Investment levels are projected to increase, with optimization of ROI becoming more critical than ever
Overall, respondents expect their companies to increase investment levels over the next three years (compared with the past three years) in an effort to create more growth. Capital expenditure is projected to be the number-one investment area overall, while external marketing tops the list of investment areas for companies with high-growth ambitions.
At the sector level, consumer goods manufacturers report little change in their ranking of investment priorities, with capital expenditures and external marketing leading the way. For restaurants, upskilling and training are expected to be major investment areas—ranked second in priority after capital expenditure over the next three years. Retailers expect external marketing to become their most substantial future investment area, followed by capital expenditure and R&D innovation.
In general, companies with low historic growth rates and low growth ambitions tend to invest less than their peers.
To deliver continuous, profitable growth, a company can pursue three growth pathways: growing the core of its business, expanding into adjacencies, and igniting breakout businesses. If a company ignores any of these crucial avenues to growth, it risks falling behind its competition.
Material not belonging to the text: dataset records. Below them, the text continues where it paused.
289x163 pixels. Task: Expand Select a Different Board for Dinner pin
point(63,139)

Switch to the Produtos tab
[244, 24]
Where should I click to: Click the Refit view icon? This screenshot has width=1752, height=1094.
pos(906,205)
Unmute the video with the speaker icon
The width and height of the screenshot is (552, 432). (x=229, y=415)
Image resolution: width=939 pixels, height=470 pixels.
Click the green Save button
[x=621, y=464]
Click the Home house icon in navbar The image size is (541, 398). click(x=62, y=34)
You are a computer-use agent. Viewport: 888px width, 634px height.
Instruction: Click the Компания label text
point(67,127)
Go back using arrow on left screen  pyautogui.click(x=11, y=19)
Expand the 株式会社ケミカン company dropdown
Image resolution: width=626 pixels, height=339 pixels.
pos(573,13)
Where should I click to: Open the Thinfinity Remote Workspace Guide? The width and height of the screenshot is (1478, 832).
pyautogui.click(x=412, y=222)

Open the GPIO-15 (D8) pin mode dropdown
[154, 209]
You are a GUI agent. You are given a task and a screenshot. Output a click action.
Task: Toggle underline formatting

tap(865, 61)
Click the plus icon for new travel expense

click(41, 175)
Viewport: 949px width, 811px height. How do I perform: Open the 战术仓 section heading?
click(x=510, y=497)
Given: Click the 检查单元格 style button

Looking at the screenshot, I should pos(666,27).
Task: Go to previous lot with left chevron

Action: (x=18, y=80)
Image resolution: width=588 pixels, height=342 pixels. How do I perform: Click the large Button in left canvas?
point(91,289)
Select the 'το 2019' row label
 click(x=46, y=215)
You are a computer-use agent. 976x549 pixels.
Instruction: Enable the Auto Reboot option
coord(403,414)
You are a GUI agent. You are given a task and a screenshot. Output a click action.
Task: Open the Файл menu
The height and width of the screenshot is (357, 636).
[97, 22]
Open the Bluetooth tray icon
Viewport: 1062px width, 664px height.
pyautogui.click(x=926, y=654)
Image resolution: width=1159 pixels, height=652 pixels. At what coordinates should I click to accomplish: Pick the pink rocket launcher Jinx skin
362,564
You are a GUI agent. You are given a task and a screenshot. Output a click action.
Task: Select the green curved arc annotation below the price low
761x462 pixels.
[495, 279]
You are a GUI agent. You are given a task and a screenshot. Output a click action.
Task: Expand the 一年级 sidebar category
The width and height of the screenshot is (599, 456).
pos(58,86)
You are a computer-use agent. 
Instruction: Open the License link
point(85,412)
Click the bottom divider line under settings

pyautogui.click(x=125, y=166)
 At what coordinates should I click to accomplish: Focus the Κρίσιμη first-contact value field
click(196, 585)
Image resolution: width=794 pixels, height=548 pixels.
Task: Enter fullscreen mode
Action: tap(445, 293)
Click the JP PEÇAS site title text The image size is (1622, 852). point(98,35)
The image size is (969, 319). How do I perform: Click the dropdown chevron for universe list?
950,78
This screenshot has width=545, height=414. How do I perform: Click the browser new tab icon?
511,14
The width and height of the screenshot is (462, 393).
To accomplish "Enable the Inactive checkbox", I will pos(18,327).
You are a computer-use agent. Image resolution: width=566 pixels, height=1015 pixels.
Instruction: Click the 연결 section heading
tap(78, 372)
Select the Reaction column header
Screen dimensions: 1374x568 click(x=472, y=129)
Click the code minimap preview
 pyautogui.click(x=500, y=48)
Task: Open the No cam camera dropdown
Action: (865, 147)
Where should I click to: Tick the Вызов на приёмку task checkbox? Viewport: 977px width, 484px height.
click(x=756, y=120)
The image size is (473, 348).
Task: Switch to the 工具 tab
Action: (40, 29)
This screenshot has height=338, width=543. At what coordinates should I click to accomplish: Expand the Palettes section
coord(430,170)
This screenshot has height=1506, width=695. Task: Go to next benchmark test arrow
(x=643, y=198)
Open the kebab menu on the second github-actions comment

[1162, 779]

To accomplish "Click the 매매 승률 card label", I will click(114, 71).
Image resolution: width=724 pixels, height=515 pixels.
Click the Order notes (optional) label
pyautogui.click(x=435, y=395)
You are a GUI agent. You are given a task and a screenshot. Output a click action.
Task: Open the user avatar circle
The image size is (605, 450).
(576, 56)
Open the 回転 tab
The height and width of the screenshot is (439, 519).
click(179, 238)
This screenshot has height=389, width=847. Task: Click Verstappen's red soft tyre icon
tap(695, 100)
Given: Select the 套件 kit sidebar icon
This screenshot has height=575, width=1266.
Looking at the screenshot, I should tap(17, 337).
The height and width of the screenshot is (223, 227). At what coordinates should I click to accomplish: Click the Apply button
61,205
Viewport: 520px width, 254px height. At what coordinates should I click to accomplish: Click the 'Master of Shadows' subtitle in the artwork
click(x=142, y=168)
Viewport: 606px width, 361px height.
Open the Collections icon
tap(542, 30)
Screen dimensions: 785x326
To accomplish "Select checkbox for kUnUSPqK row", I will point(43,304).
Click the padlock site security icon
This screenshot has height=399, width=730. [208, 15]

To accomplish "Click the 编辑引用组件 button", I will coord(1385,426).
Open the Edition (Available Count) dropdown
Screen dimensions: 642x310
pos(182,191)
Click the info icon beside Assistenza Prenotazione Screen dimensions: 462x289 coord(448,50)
Our prior research suggests there are four crucial lessons to learn from companies that have succeeded in the past:
- Apply a venture capital or private equity mindset to your growth strategy.
- Don’t underestimate the potential contributions of your core business.
- Make sure you have a sharply defined strategy and sense of direction for growth.
- Link your strategic growth vision and direction to a clear and essential set of targets and key performance indicators.
Our new research confirms these insights and also sheds further light on how companies plan to achieve high growth in the future—with challenges shifting, high-growth rates becoming even more difficult to achieve, and optimizing ROI for growth becoming more imperative than ever.
Asking several diagnostic questions can help stress-test strategies for extraordinary growth in the consumer sector:
- Are you continuously choosing growth—by emulating a venture capital or private equity mindset—even if you have achieved high growth in the past?
- Are you equipped to quickly notice and react to evolving barriers to growth, as well as evolving opportunities?
- Are you exploring all three avenues of growth (core, adjacencies, breakout businesses)? Are you focusing enough on growing your core business?
- What set of levers will you trust to drive growth?
- Are investment decisions in line with what is needed to boost growth in a more challenging context? How are you managing ROI, given increased pressure?